LOC/MTC: “Natal focado nos que pouco contam”

Acção do Sindicato do Comércio, Escritórios e Serviços (CESP-CGTP) pelo direito a horários compatíveis com a vida familiar, diante do centro comercial Vasco da Gama, em Lisboa, em Dezembro de 2019: a LOC partilha as preocupações do Papa com as condições de trabalho.
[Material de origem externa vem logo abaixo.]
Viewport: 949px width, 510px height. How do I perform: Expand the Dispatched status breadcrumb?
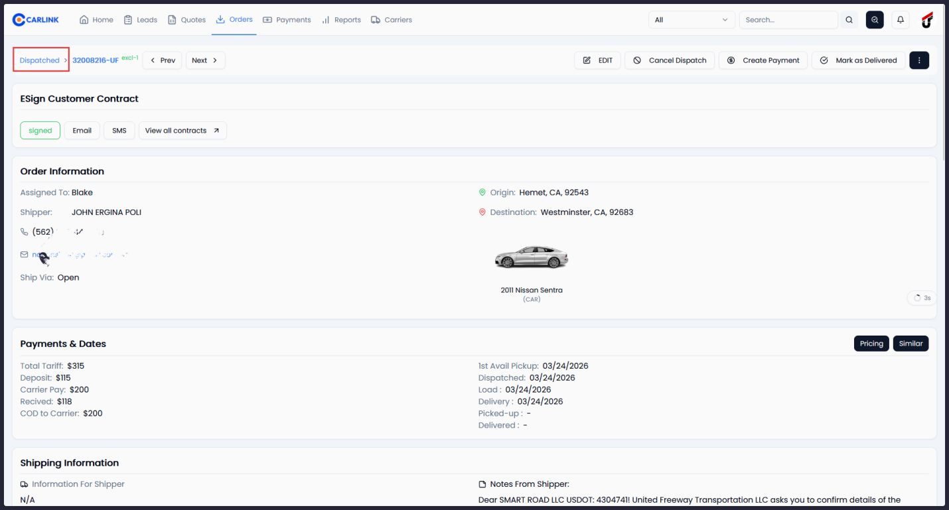tap(40, 60)
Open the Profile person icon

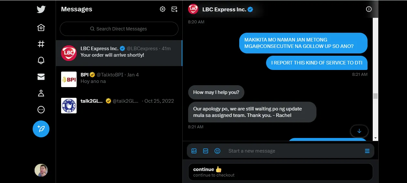[x=41, y=93]
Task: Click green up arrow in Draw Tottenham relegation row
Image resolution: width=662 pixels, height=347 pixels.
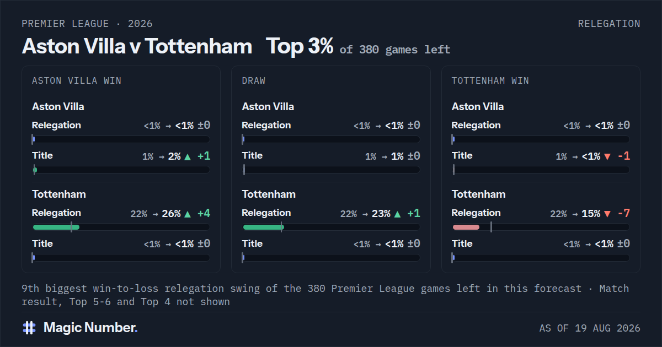Action: (x=397, y=214)
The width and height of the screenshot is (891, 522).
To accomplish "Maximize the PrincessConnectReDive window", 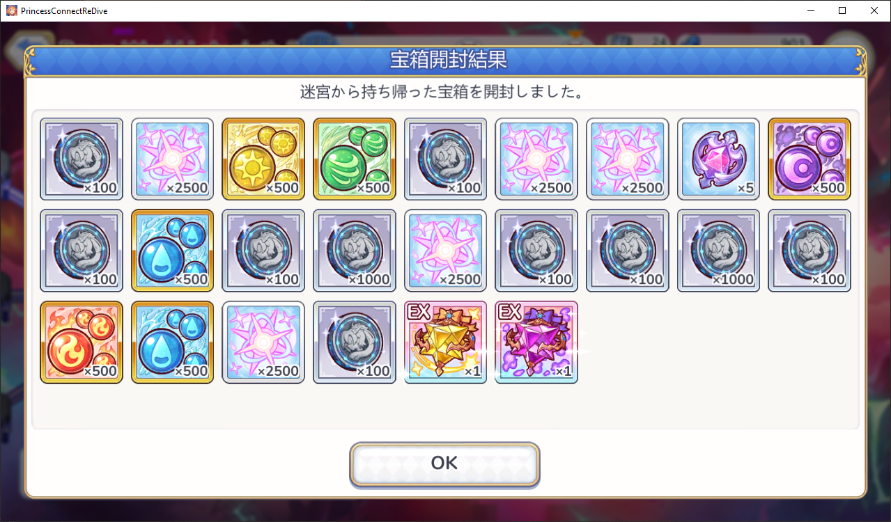I will tap(842, 10).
Foto © CESP.
A preocupação com as condições de trabalho e com os pobres é também partilhada pela LOC/MTC (Liga Operária Católica/Movimento de Trabalhadores Cristãos), expressa na mensagem de Natal, segundo o comunicado enviado ao 7MARGENS.
A mensagem refere que, embora Jesus tenha deixado “bem claro no início da sua vida pública” que veio “trazer boas notícias aos pobres” para que estes “tenham vida e vida em abundância”, “o mundo de hoje está cheio de más notícias”, que afetam sobretudo “os mais pobres”. As más notícias vê-as o Movimento nos salários baixos, na precariedade no trabalho, nos longos e desregulados horários de trabalho, os acidentes de trabalho, as más condições de trabalho e de habitação, a carestia de vida, junto com a pandemia e a guerra e “todas as suas consequências [que] agravam as nossas condições de vida”.
O Natal de hoje “requer um olhar para a realidade de vida, especialmente focado nos que sofrem, vítimas de abandono da sociedade, os que ‘pouco contam’”, entende o MTC. Esses que “pouco contam” são, nesta mensagem, os trabalhadores de profissões pouco especializadas, desempregados ou que apenas conseguem algum tempo de trabalho,… “vivem em bairros pobres e não conseguem sair desta situação que se perpetua”. São também os “muitos trabalhadores desprotegidos dos seus direitos laborais básicos, sem contrato de trabalho, migrantes a trabalhar na economia paralela ou em situações degradantes e formas de exploração inconcebíveis”.
Por todos estes motivos a LOC/MTC convida todos a envolverem-se na campanha que vem promovendo pelo “trabalho digno” e pelo “cuidado da casa comum” onde seja bom viver e “onde o trabalho seja para o Homem e não o Homem para o trabalho”. Essa é, diz a mensagem, “uma maneira de fazer Natal na vida de cada um”.